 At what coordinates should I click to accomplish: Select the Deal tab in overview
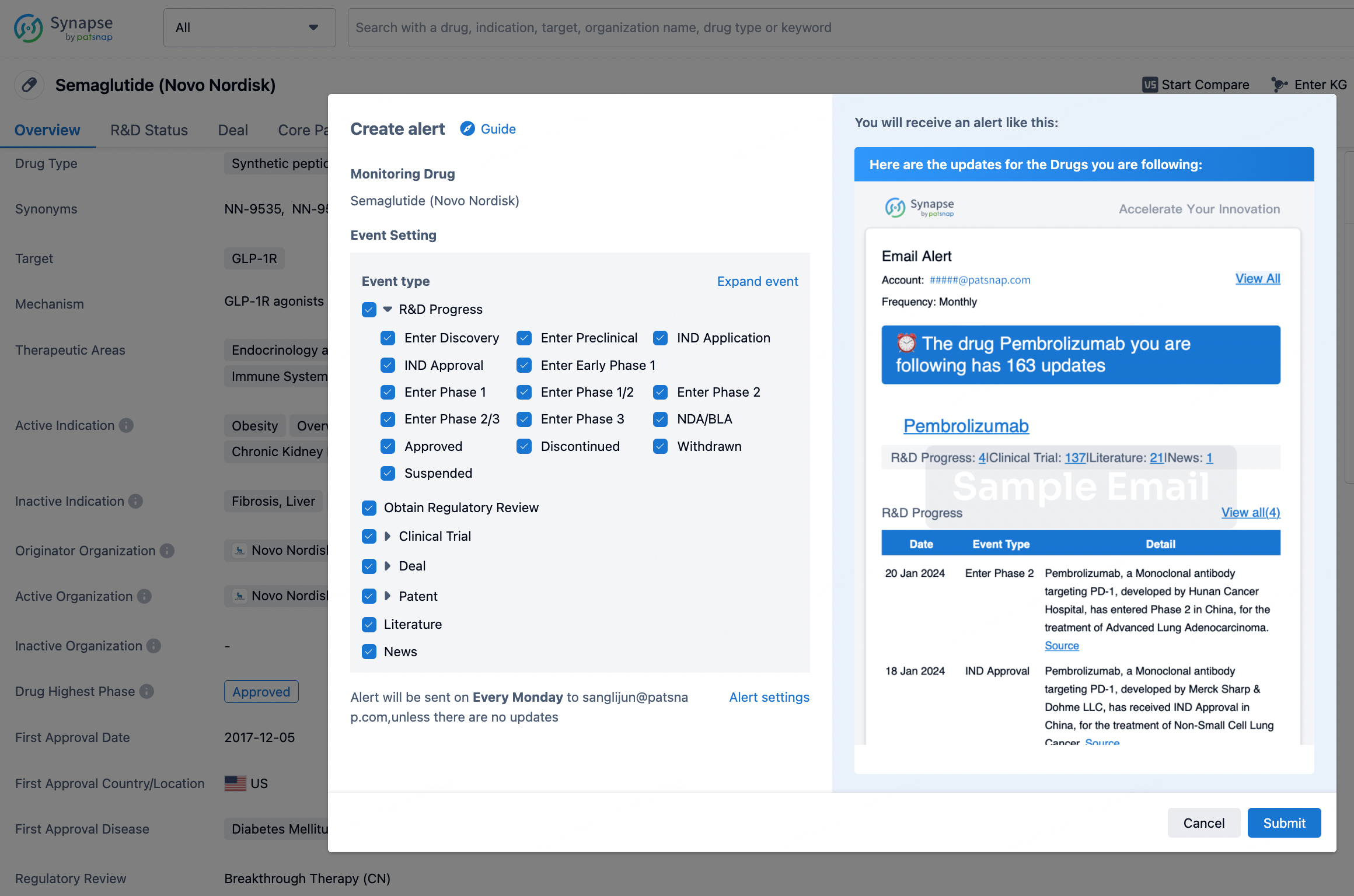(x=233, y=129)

_ _ _ _

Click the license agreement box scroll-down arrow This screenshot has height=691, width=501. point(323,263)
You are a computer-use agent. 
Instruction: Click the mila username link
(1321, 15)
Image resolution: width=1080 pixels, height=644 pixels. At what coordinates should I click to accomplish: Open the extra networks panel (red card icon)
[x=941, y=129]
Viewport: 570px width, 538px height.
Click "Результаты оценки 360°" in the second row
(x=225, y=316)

_ _ _ _

**Exercise directions**. Reproduce the part of the listing that opens with the line containing "You are a computer-use agent." and closes with the line containing "(x=225, y=316)", including both of those lines.

**Written response**.
You are a computer-use agent. 
Instruction: Click the mila username link
(1321, 15)
Image resolution: width=1080 pixels, height=644 pixels. At what coordinates should I click to accomplish: Open the extra networks panel (red card icon)
[x=941, y=129]
Viewport: 570px width, 538px height.
Click "Результаты оценки 360°" in the second row
(x=225, y=316)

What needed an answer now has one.